5. The biblical story. Collins insists that, contrary to common opinion, Adam is a prominent character in the biblical narrative. His catalogue of biblical passages, however, refers to the Garden story in general, not to Adam and Eve specifically—which actually undermines his point about Adam’s prominence. (After Genesis 5, Adam is mentioned only one other time in the Old Testament, in 1 Chronicles 1:1).
Further, the Adam that Collins finds typologically in the Old Testament is indeed prominent: Noah, Abraham, David, and others are “Adam figures.” But I fail to see why typological Adams require an historical antecedent. Moreover, these typological Adams do not fit the description of Paul’s Adam in Romans— the first human, cause of universal sinfulness and death. Collins does not address satisfactorily that the Adam needed to support the Christian metanarrative is absent from the Old Testament.

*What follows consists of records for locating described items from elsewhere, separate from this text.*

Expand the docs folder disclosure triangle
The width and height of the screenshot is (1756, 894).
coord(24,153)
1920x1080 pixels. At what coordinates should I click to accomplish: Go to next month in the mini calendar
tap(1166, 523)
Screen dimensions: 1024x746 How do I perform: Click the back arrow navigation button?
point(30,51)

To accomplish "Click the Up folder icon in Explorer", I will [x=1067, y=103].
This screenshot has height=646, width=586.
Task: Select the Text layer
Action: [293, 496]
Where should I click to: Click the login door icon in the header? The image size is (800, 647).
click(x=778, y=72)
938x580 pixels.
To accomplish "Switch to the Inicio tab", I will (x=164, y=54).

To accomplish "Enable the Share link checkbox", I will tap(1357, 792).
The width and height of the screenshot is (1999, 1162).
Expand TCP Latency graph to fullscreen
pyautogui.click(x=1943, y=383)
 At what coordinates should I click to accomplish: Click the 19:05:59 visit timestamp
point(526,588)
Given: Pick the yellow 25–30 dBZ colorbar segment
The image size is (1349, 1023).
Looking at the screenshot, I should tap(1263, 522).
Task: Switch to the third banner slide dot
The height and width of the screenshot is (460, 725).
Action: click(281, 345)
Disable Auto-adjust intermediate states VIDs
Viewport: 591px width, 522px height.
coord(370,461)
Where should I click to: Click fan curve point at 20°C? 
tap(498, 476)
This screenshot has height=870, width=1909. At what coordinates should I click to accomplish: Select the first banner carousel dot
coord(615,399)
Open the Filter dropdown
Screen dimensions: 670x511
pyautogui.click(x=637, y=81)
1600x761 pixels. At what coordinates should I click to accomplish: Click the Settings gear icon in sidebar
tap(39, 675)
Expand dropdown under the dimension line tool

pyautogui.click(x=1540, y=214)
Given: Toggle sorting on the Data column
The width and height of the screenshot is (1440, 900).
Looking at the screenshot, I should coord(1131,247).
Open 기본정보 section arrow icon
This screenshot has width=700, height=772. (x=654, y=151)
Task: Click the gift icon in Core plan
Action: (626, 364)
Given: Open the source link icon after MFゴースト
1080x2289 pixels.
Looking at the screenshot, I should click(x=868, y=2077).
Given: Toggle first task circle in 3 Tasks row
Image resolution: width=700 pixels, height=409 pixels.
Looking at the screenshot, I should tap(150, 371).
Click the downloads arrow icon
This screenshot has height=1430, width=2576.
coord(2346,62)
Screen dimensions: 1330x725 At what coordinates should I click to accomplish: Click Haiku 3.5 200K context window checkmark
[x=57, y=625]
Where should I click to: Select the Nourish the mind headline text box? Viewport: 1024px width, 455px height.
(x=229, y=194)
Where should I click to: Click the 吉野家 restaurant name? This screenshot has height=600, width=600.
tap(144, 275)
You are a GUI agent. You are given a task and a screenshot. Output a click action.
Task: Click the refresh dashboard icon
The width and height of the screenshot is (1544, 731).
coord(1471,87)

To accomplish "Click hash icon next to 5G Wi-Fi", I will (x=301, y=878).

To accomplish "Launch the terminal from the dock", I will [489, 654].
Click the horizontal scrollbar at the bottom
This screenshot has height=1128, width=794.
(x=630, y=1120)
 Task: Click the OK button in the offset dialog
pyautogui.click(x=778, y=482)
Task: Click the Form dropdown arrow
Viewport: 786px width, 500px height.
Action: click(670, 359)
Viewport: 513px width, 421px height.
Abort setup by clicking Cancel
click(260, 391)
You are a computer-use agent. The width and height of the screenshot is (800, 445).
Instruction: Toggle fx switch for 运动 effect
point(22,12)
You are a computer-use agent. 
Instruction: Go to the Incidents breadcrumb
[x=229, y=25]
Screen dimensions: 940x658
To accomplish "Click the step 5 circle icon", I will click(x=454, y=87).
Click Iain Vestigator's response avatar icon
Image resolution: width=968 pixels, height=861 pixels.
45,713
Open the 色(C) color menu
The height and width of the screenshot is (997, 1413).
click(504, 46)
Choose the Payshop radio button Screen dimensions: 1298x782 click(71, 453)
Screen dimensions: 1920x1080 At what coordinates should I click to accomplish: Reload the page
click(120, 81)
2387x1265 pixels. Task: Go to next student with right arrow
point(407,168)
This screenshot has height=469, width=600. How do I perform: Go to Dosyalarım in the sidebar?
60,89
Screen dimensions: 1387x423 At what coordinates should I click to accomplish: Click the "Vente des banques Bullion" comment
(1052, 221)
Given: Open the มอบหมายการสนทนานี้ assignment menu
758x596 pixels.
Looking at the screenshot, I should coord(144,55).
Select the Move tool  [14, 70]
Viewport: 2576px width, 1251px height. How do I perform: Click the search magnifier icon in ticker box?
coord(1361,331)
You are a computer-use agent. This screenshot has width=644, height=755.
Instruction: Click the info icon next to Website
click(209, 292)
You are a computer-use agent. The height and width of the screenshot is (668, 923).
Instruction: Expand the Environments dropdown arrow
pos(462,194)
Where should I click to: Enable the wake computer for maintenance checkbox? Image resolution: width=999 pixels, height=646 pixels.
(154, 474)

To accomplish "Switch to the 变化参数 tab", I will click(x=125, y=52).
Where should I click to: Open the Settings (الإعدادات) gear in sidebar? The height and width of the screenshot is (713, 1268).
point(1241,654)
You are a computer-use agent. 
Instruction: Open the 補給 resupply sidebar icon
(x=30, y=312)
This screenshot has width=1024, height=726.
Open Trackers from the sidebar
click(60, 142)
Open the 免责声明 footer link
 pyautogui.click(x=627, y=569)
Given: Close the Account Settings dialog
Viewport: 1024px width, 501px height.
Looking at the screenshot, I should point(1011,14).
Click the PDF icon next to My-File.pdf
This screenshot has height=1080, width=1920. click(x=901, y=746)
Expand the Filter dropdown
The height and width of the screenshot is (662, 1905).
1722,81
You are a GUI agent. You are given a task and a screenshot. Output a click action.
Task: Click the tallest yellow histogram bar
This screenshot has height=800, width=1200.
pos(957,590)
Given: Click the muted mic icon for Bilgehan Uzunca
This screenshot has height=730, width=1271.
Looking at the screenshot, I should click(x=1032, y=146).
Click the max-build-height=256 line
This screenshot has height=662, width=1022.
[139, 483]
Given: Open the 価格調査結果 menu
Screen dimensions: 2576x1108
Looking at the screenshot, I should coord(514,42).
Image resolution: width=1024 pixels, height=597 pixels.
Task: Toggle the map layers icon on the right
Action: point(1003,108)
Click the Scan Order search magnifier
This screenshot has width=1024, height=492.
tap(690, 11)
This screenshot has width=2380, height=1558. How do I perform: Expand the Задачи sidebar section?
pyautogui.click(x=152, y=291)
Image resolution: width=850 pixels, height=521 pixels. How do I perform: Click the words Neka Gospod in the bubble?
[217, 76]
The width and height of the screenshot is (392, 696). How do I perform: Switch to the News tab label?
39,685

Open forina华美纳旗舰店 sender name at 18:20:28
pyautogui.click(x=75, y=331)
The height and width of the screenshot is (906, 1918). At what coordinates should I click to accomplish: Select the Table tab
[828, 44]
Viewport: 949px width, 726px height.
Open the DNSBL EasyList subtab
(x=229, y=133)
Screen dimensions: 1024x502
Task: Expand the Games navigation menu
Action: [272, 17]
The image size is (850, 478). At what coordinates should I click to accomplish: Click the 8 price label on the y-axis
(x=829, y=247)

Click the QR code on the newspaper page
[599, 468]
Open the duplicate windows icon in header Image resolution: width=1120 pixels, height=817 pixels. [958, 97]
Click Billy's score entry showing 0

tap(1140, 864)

Collins has not arrived at a conclusion about Adam but has begun with one, and finds creative—but unconvincing—pathways through various scholarly terrains to support a first pair of some sort. Did Adam and Eve Really Exist? offers a succession of “it’s possible” arguments: casting doubt, however minimal, on alternate positions is presented as counterargument and, ipso facto, as support for the possible plausibility of the traditional position. Such arguments will have little effect on those Christians who are seeking lasting solutions to a very real and pressing hermeneutical problem.